▶ **Collected data**
•••

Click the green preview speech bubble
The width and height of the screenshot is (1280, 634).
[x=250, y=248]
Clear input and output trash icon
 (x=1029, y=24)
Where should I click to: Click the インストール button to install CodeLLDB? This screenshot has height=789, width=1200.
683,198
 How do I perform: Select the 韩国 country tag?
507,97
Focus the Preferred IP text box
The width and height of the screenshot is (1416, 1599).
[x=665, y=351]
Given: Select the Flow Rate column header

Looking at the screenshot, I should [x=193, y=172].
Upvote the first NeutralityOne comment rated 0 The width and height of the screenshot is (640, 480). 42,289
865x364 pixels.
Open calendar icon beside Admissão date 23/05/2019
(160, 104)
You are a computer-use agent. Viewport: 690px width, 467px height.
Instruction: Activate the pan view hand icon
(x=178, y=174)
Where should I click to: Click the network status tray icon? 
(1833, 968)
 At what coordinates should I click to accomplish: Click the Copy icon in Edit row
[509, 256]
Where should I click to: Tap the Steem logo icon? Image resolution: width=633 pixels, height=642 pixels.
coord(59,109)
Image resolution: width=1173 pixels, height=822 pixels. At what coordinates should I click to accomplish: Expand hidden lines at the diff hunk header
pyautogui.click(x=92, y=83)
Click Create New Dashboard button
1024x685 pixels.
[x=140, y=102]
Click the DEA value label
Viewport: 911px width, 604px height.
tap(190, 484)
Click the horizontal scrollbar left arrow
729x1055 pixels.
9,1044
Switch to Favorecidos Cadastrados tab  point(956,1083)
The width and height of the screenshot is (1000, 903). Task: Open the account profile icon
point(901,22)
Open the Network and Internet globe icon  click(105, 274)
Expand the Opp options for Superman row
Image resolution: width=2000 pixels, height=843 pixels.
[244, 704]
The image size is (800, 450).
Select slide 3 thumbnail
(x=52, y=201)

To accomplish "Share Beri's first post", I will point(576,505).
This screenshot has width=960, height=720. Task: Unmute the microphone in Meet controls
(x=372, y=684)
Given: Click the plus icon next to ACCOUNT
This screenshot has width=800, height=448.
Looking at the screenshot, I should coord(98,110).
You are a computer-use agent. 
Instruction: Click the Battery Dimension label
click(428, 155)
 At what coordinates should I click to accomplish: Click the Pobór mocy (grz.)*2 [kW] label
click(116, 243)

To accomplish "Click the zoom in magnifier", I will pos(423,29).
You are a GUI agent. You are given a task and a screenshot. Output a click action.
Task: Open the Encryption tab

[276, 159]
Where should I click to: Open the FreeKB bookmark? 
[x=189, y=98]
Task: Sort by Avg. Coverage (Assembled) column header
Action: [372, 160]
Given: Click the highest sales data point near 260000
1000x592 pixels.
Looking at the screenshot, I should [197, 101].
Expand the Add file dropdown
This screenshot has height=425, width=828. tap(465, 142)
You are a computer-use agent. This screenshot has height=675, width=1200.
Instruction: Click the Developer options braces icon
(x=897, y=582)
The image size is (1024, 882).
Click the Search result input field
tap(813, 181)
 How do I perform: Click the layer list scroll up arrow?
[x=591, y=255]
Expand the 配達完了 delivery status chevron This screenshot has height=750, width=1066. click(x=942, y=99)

•••

▶ **ASSIGNED TASK**
Without altering a single word, set down all the entries again.

▶ **SOLUTION TO THE PROBLEM**
Click the green preview speech bubble
The width and height of the screenshot is (1280, 634).
[x=250, y=248]
Clear input and output trash icon
 (x=1029, y=24)
Where should I click to: Click the インストール button to install CodeLLDB? This screenshot has height=789, width=1200.
683,198
 How do I perform: Select the 韩国 country tag?
507,97
Focus the Preferred IP text box
The width and height of the screenshot is (1416, 1599).
[x=665, y=351]
Given: Select the Flow Rate column header

Looking at the screenshot, I should [x=193, y=172].
Upvote the first NeutralityOne comment rated 0 The width and height of the screenshot is (640, 480). 42,289
865x364 pixels.
Open calendar icon beside Admissão date 23/05/2019
(160, 104)
You are a computer-use agent. Viewport: 690px width, 467px height.
Instruction: Activate the pan view hand icon
(x=178, y=174)
Where should I click to: Click the network status tray icon? 
(1833, 968)
 At what coordinates should I click to accomplish: Click the Copy icon in Edit row
[509, 256]
Where should I click to: Tap the Steem logo icon? Image resolution: width=633 pixels, height=642 pixels.
coord(59,109)
Image resolution: width=1173 pixels, height=822 pixels. At what coordinates should I click to accomplish: Expand hidden lines at the diff hunk header
pyautogui.click(x=92, y=83)
Click Create New Dashboard button
1024x685 pixels.
[x=140, y=102]
Click the DEA value label
Viewport: 911px width, 604px height.
tap(190, 484)
Click the horizontal scrollbar left arrow
729x1055 pixels.
9,1044
Switch to Favorecidos Cadastrados tab  point(956,1083)
The width and height of the screenshot is (1000, 903). Task: Open the account profile icon
point(901,22)
Open the Network and Internet globe icon  click(105, 274)
Expand the Opp options for Superman row
Image resolution: width=2000 pixels, height=843 pixels.
[244, 704]
The image size is (800, 450).
Select slide 3 thumbnail
(x=52, y=201)

To accomplish "Share Beri's first post", I will point(576,505).
This screenshot has width=960, height=720. Task: Unmute the microphone in Meet controls
(x=372, y=684)
Given: Click the plus icon next to ACCOUNT
This screenshot has width=800, height=448.
Looking at the screenshot, I should coord(98,110).
You are a computer-use agent. 
Instruction: Click the Battery Dimension label
click(428, 155)
 At what coordinates should I click to accomplish: Click the Pobór mocy (grz.)*2 [kW] label
click(116, 243)

To accomplish "Click the zoom in magnifier", I will pos(423,29).
You are a GUI agent. You are given a task and a screenshot. Output a click action.
Task: Open the Encryption tab

[276, 159]
Where should I click to: Open the FreeKB bookmark? 
[x=189, y=98]
Task: Sort by Avg. Coverage (Assembled) column header
Action: [372, 160]
Given: Click the highest sales data point near 260000
1000x592 pixels.
Looking at the screenshot, I should [197, 101].
Expand the Add file dropdown
This screenshot has height=425, width=828. tap(465, 142)
You are a computer-use agent. This screenshot has height=675, width=1200.
Instruction: Click the Developer options braces icon
(x=897, y=582)
The image size is (1024, 882).
Click the Search result input field
tap(813, 181)
 How do I perform: Click the layer list scroll up arrow?
[x=591, y=255]
Expand the 配達完了 delivery status chevron This screenshot has height=750, width=1066. click(x=942, y=99)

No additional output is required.